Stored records
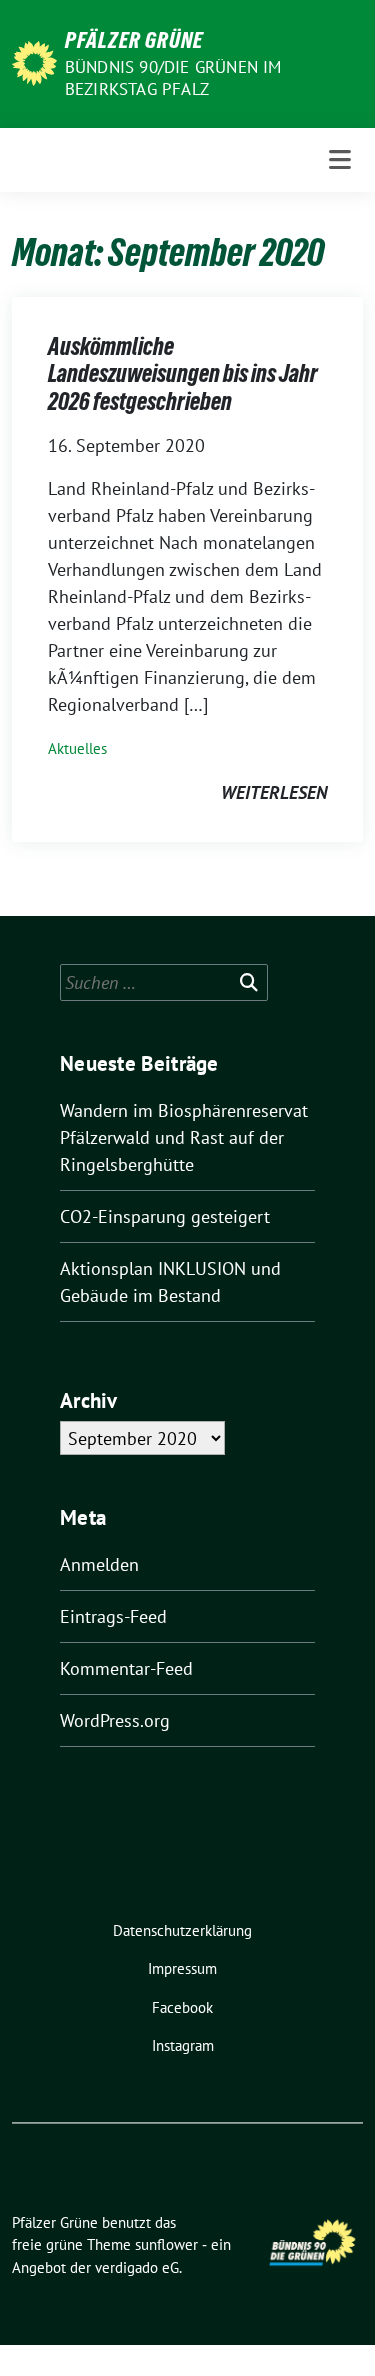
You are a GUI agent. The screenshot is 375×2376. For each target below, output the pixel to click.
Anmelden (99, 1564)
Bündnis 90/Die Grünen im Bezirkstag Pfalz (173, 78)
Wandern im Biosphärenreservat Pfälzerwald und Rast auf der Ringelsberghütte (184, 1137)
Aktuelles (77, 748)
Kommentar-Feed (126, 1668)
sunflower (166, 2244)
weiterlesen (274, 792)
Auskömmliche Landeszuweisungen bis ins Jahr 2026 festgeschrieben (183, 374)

---

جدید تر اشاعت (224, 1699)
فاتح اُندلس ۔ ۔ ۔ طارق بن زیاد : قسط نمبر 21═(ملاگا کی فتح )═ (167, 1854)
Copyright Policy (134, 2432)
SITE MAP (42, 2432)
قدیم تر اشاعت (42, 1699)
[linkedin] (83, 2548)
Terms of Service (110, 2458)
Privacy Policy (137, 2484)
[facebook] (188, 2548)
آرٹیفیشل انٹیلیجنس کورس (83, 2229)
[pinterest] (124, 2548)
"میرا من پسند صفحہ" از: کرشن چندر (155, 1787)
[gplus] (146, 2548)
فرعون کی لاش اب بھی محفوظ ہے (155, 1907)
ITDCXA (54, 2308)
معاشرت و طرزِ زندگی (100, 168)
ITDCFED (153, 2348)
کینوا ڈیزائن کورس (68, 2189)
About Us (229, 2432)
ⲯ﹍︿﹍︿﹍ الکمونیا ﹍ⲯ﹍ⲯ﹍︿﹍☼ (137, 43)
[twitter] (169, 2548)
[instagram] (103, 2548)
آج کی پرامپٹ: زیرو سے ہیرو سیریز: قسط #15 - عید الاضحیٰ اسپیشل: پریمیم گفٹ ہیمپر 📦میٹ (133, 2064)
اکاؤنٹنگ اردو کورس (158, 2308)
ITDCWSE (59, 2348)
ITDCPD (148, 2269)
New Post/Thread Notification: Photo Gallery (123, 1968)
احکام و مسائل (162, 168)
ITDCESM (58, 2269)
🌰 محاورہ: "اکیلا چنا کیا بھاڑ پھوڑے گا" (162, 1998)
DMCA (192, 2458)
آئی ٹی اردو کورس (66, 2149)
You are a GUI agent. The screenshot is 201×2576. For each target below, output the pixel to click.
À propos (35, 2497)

--

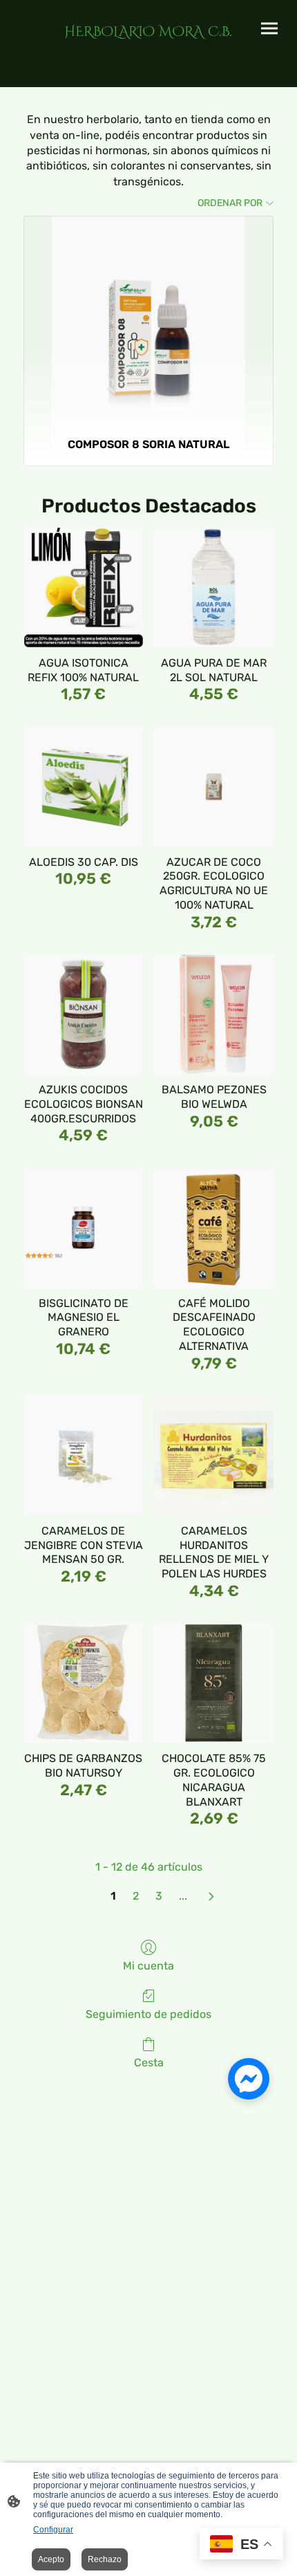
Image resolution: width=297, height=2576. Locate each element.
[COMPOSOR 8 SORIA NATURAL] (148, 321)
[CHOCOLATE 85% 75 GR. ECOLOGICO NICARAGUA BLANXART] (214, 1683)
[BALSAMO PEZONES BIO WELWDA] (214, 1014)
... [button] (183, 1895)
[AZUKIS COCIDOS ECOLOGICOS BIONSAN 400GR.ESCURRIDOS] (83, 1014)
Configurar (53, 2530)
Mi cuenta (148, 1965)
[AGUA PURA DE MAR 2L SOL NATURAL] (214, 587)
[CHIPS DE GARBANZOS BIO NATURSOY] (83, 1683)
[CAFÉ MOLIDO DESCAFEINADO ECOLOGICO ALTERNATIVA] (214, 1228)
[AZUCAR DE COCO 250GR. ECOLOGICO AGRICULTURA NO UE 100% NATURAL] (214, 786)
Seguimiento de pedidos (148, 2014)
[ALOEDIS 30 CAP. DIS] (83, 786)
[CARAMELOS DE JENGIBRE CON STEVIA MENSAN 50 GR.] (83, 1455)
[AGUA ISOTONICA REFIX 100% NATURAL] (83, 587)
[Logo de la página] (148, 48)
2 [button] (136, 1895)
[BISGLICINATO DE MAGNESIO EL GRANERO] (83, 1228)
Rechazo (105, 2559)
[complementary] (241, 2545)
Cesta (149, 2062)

#### What is expected:
Please return every line of the records above that contains the word "target".

#### Answer:
You are a GUI agent. The screenshot is 375×2376. For each target below, output the pixel to click.
You are a GUI agent. The screenshot is 201×2576. For each target below, output the pixel to click.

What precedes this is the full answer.